(Task input Opens)
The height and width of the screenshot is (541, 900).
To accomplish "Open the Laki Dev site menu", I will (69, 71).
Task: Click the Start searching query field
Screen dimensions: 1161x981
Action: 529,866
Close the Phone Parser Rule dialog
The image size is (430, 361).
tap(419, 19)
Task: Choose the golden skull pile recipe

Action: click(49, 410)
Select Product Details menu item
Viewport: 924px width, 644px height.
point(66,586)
(Task input Closes)
(Task input Opens)
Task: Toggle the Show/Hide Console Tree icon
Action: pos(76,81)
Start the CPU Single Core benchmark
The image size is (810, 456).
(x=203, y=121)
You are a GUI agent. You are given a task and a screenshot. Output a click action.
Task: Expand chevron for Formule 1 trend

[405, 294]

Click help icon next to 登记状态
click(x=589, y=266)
(Task input Closes)
*Exercise aim*
Which lines of the data include the string "screenshot"? Copy each of them.

*Task response*
The height and width of the screenshot is (541, 900).
You are a GUI agent. You are given a task and a screenshot. Output a click action.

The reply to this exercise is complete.